Watched Olympia last night and noticed that a lot of the showjumpers were using bib martingales.

I've always just assumed that they were fancy versions of ordinary martingales. I don't recall ever seeing them being used by so many people before. Do they act differently on the horse? Or is it just a fashion thing?


----------



## FanyDuChamp (20 December 2011)

No idea but am watching this thread because I want to know too! I can't see how they can work differently.
FDC


----------



## ThePony (20 December 2011)

When the horse shortens through it's neck and has a regular martingale on then there  can be a risk of getting caught on the loose martingale straps - a bib martingale eliminates this risk which is why you often see them on racers and more recently on showjumpers (def more this year at Olympia than last!).


----------



## *hic* (20 December 2011)

A bib martingale prevents the widening of the reins that a running martingale allows.


----------



## OFG (20 December 2011)

Thought that too. they must be coming back into fashion.

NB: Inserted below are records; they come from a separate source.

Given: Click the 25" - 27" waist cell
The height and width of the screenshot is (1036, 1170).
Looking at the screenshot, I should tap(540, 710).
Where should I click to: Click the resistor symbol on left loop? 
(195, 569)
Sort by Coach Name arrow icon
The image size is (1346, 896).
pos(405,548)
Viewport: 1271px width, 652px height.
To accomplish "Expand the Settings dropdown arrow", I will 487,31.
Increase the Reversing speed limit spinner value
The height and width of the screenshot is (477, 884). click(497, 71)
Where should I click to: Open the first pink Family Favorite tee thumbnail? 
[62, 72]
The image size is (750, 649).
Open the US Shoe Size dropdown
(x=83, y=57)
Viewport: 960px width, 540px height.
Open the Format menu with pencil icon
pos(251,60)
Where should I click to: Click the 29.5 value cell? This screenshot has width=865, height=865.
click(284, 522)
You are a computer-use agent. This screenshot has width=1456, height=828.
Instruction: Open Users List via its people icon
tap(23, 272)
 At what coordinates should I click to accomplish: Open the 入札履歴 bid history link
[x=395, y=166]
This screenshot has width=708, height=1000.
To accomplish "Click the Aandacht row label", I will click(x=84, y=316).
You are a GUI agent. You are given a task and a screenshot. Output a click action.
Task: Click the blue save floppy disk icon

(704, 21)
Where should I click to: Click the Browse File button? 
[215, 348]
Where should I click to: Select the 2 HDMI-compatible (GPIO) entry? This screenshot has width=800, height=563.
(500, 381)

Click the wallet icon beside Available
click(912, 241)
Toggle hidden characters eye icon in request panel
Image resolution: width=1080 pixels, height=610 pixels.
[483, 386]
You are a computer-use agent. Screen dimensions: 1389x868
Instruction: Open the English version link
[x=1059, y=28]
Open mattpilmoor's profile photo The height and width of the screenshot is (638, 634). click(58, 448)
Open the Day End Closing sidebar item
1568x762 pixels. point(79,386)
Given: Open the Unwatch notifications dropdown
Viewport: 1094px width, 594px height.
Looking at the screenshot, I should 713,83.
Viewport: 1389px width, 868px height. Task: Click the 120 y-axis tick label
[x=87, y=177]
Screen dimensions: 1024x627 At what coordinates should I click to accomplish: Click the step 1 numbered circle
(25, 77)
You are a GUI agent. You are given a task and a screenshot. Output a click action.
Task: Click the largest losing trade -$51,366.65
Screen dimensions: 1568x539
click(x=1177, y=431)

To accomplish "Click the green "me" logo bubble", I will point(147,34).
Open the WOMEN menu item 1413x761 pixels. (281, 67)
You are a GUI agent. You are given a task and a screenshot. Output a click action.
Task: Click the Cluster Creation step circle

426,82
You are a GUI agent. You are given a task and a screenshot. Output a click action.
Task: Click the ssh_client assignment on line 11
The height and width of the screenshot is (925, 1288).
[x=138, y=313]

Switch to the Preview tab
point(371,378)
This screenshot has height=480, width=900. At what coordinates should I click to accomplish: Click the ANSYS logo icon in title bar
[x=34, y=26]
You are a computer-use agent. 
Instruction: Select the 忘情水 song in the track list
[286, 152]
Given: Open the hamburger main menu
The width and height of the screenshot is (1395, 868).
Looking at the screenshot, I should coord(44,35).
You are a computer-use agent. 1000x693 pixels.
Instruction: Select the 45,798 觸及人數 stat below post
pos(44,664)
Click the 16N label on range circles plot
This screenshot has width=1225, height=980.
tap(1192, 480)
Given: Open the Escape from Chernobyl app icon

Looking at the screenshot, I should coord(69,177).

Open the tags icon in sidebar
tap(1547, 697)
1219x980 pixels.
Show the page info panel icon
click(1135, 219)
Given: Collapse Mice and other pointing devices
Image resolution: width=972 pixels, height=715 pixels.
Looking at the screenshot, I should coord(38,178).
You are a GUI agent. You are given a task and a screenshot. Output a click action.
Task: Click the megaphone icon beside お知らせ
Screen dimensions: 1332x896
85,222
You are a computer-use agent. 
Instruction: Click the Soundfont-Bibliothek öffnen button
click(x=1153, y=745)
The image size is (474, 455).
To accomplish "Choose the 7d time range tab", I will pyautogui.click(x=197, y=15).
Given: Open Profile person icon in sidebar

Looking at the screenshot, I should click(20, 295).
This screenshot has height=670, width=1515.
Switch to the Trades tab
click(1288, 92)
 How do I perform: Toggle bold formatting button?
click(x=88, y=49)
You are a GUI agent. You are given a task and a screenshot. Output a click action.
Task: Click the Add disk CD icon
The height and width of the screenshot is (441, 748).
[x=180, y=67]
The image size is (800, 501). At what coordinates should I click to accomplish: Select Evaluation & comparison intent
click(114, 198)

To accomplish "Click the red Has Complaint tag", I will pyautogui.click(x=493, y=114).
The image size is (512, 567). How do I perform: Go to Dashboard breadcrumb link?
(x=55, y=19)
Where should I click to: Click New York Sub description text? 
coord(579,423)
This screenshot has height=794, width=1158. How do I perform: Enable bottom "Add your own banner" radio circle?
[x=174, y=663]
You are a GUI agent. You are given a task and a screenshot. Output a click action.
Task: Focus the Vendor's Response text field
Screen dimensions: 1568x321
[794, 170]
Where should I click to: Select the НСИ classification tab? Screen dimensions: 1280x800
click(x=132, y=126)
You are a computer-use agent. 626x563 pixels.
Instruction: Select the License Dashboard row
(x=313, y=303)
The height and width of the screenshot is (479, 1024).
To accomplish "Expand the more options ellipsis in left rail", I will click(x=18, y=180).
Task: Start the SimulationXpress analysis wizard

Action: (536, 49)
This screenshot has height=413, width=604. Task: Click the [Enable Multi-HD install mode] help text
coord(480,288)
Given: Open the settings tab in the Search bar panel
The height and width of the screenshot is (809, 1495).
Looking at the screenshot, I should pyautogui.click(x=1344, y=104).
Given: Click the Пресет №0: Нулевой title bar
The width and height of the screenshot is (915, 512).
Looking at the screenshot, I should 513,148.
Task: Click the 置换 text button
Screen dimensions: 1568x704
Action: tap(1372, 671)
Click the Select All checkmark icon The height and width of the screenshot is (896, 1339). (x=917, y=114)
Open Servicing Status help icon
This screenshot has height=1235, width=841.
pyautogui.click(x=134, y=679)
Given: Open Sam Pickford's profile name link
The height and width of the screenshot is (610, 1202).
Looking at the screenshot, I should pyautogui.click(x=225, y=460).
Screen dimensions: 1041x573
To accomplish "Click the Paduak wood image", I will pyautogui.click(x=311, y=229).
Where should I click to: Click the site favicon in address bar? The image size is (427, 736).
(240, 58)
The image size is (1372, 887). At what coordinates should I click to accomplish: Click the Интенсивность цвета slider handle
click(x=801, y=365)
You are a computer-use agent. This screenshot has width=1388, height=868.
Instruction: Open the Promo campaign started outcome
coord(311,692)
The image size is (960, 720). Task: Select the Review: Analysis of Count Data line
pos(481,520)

They are used a lot more in racing yards. The purpose of the bib martingale is to act as a combination between the running martingale and Irish martingale, and to keep the reins closer together and prevent them from coming over the horses head

Am sure they are other reasons too, just not sure what they might be


----------



## tls (20 December 2011)

I use bib martingales on all my youngsters and any cheeky ones.  As stated in a previous post when the horses shorten their necks ordinary running martingales are rather close to their mouths and risk getting caught up.  Also i have had a few cheeky ones that think anything near their mouth must go in it, they soon realise that they cant grab hold of a bib.  Bib martingales act no differently to a running martingale, they are a much safer option!


----------



## Archangel (20 December 2011)

I have had a young horse fiddle with his martingale then get one of the straps through his mouth  so I guess a bib makes sense.


----------



## scrunchie (20 December 2011)

Thanks peeps! 

I love this forum. I learn so much.


----------



## Miss L Toe (20 December 2011)

Colts could catch an ordinary martingale on their teeth, I think this is the reason all racing stables use them with youngster esp colts.


----------



## sophiebailey (20 December 2011)

I've often wondered this too! 

Here's something to make you LOL ..... asked this same question of a horsey friend of mine who replied ..... "they're used on horses that rear so when the horse rears the bib smacks into their windpipe and they wont do it again".

..............


----------



## 5horses2dogsandacat (20 December 2011)

Noticed this too watching Olympia this year... its good to know as will most likely use one on my youngster when I break her in a few years. 

It makes you wonder how many pieces of tack are actually out there that are 'forgotten' about but could be a great alternative to certain other pieces of tack but arent thought of or wanted to he use because of fashion conscious horse people.. makes me want to brush up on my tack knowledge Xx


----------



## ThePony (20 December 2011)

5horses2dogsandacat said:



			Noticed this too watching Olympia this year... its good to know as will most likely use one on my youngster when I break her in a few years. 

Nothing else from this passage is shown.